Guia de Nápoles: o que fazer, quando ir e quanto custa
Nápoles é a cidade italiana que mais divide, e quase sempre por preconceito de quem nunca foi. Ela é barulhenta, caótica, cheia de roupa estendida entre janelas e de motoneta subindo na calçada — e é também a cidade com o maior centro histórico da Europa reconhecido pela Unesco, o melhor museu arqueológico da Itália, uma tradição de pizza que virou patrimônio imaterial da humanidade e uma vida de rua que nenhuma outra grande cidade italiana ainda tem.
Para o viajante brasileiro, Nápoles costuma ser a mais familiar das cidades italianas. O ritmo, o volume da conversa, a informalidade e a maneira de tratar estranho lembram muito mais o Rio ou o Recife do que Florença lembra qualquer lugar do Brasil.
Resumo rápido
- Dias ideais: 3 dias — um para a cidade, um para Pompeia, um para o Vesúvio, Herculano ou a costa. Com 4 ou 5, Nápoles vira base para a Campânia inteira.
- Melhor época: abril–junho e setembro–outubro. O verão é quente e úmido; o inverno é ameno e chuvoso, e a cidade continua funcionando.
- Orçamento médio/dia: econômico, cerca de €55–80; médio, €110–160; conforto, €260 ou mais. É bem mais barata que Roma, Florença e Veneza.
Por onde começar
- O que fazer em Nápoles — o Museu Arqueológico, o centro histórico, a Nápoles subterrânea e a Capela Sansevero.
- Onde comer em Nápoles — a pizza onde ela foi inventada, o *ragù*, a *sfogliatella* e a comida de rua.

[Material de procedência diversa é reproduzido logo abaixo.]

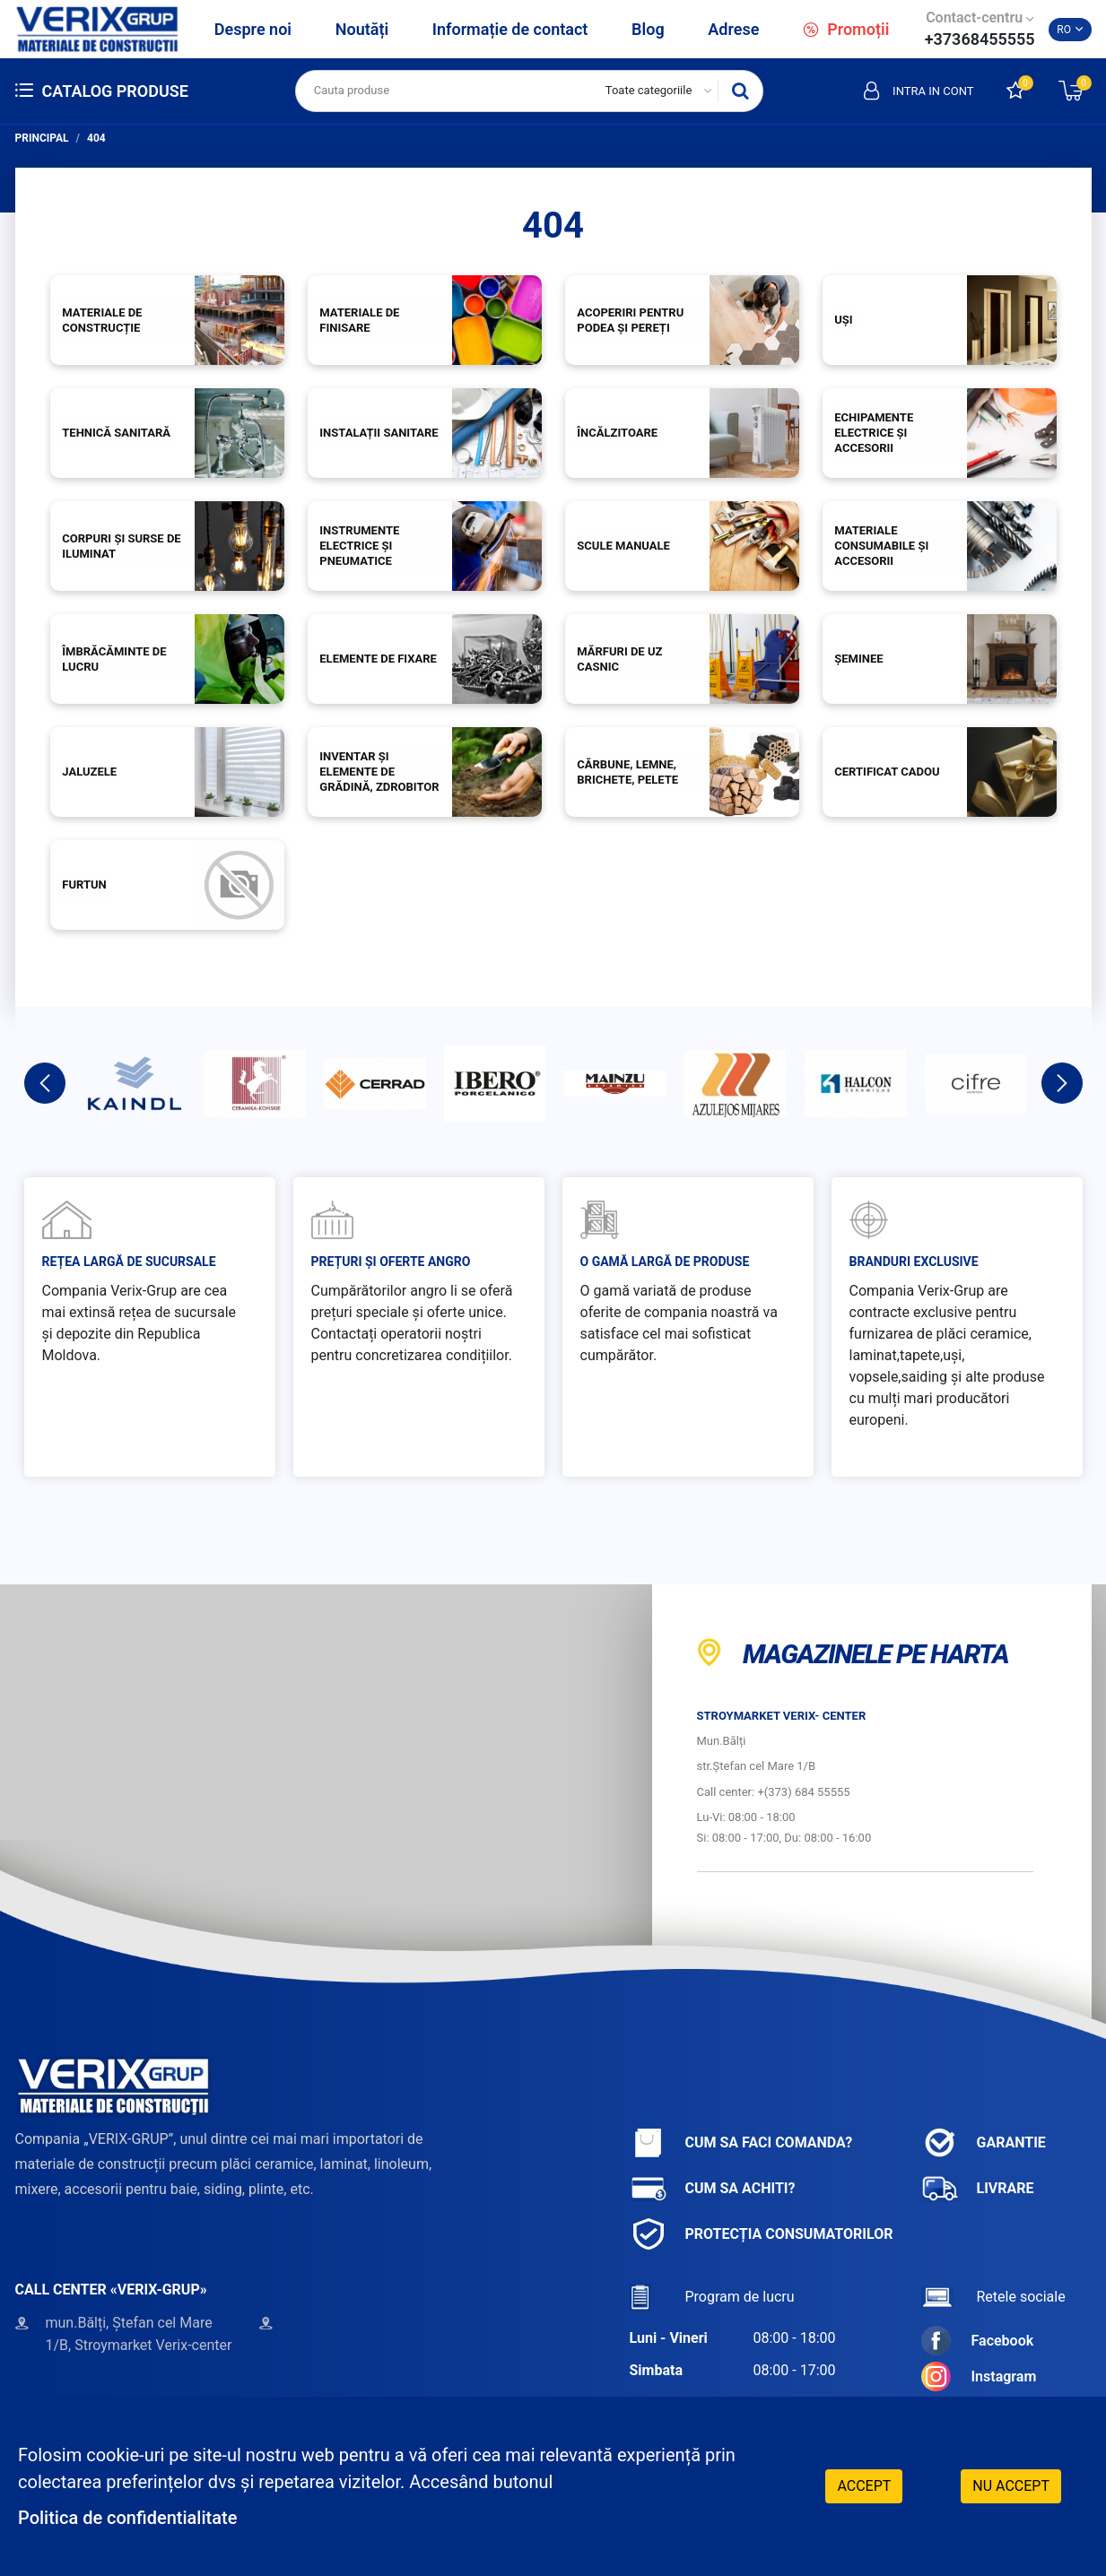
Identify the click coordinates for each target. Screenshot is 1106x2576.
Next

- Roteiro de 3 dias em Nápoles — cidade, Pompeia e a escolha entre Vesúvio, Herculano e a costa.
- Onde se hospedar em Nápoles — Centro Storico, Chiaia, Vomero e o que saber sobre cada um.

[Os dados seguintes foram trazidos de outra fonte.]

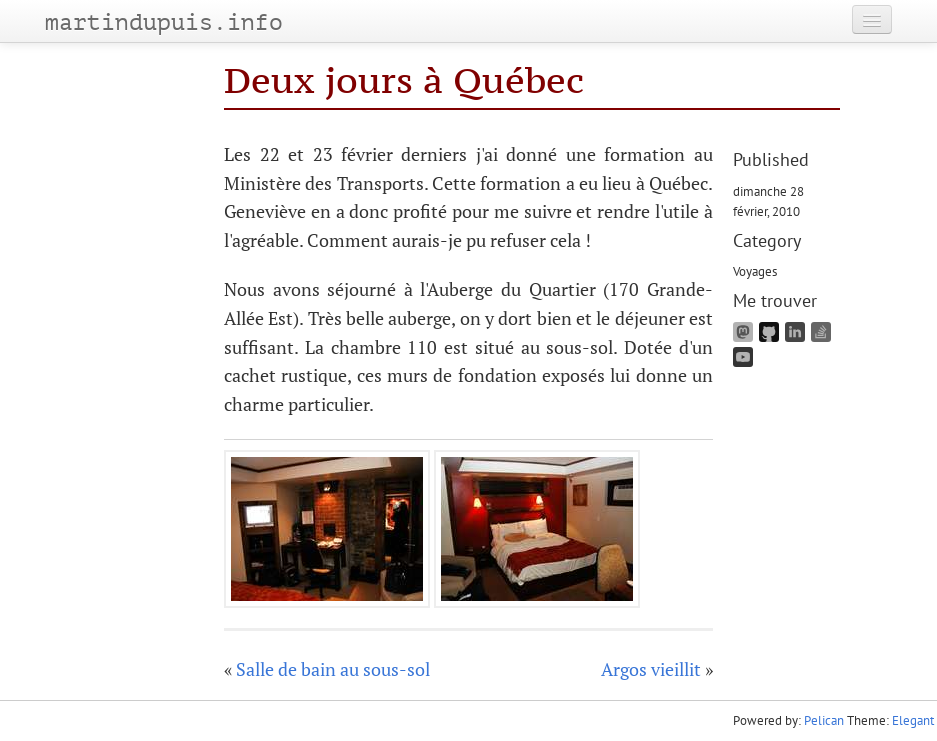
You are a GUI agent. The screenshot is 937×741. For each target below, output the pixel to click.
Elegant (913, 720)
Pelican (824, 720)
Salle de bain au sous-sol (333, 669)
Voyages (755, 271)
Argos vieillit (651, 669)
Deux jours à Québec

- Melhor época para visitar Nápoles — clima mês a mês e o calendário de festas.
- Como se locomover em Nápoles — metrô, funiculares, a Circumvesuviana e do aeroporto ao centro.
- Quanto custa visitar Nápoles — orçamento por perfil e os passes que valem.
Para o contexto do país, veja o guia da Itália.
Perguntas frequentes
Quantos dias em Nápoles?
Três, sendo um deles dedicado a Pompeia — e é importante entender que Pompeia e o Museu Arqueológico são a mesma visita partida em duas: quase tudo o que foi encontrado nas escavações está no museu, em Nápoles. Ver as ruínas sem ver o museu é ver as casas sem os móveis. Com quatro ou cinco dias, a cidade vira base para Herculano, o Vesúvio, a Costa Amalfitana e Cápri.
Nápoles é segura?
É a pergunta mais feita e merece resposta honesta: Nápoles tem índices de furto acima da média italiana e uma reputação histórica pesada, mas a violência contra turistas é rara e as áreas visitadas são movimentadas e vigiadas. Os cuidados são de cidade grande brasileira: nada de celular na mão em rua vazia, bolsa fechada e à frente do corpo, atenção redobrada perto da estação central e nas ruas estreitas dos Quartieri Spagnoli à noite.
Nápoles é cara?
Não. É a mais barata das grandes cidades italianas, com folga — hospedagem, comida e transporte custam bem menos que em Roma. A pizza napolitana clássica, na casa mais tradicional da cidade, sai por um valor que em Milão não pagaria a entrada.